▶ _Extrait du document_
Moi, j'entre ici, où, par la force de mon art, je vais d'un seul coup de baguette endormir la vigilance, éveiller l'amour, égarer la jalousie, fourvoyer l'intrigue et renverser tous les obstacles. Vous, monseigneur, chez moi, l'habit de soldat, le billet de logement, et de l'or dans vos poches.

Mais la fin de la scène et de l'acte, par une double distraction du stratège inspiré, qui lui fait oublier sa guitare et son domicile, casse le nez de ce grand envol (comme pour Sganarelle devant Dom Juan dans d'autres perspectives). Va-t-on chercher des poux dans cette belle fin de l'acte I, en s'avisant de reprocher à Figaro de ne pas parler avec « naturel », de rythmer savamment sa longue phrase qui accumule les infinitifs trisyllabiques? L'amorce très écrite de tirade a évidemment pour but de préparer, par son « artifice » même, par son ornementation rhétorique soulignée, le ren­versement comique qui va sanctionner gaiement le trop bavard et trop assuré « machiniste », dont on exhibe la fonction canonique tout en jouant avec elle. A n'en pas douter, il y a bien ivresse ver­bale, mais au service de la gaieté théâtrale, et l'on sait quelle place tiendra dans Le Mariage de Figaro l'écart entre l'assurance volubile du valet et le cours des choses. De ce décalage naissent le grand monologue et l'intrigue autonome des femmes, Si décisifs pour l'élargissement du sens de la pièce.

▶ _Extrait des données_
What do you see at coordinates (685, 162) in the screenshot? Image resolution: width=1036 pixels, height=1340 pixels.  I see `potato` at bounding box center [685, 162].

▶ _Travail à faire_
Répondez à ces questions sur l'extrait du document consacré à Figaro.
1. Dans la réplique citée au début, quel habit est mentionné pour « monseigneur » ?
2. Qu'oublie le stratège inspiré à la fin de la scène et de l'acte ?
3. D'après la dernière phrase, qu'est-ce qui naît de ce décalage ?

▶ _Résultat ci-dessous_
1. L'habit de soldat.
2. Sa guitare et son domicile.
3. Le grand monologue et l'intrigue autonome des femmes.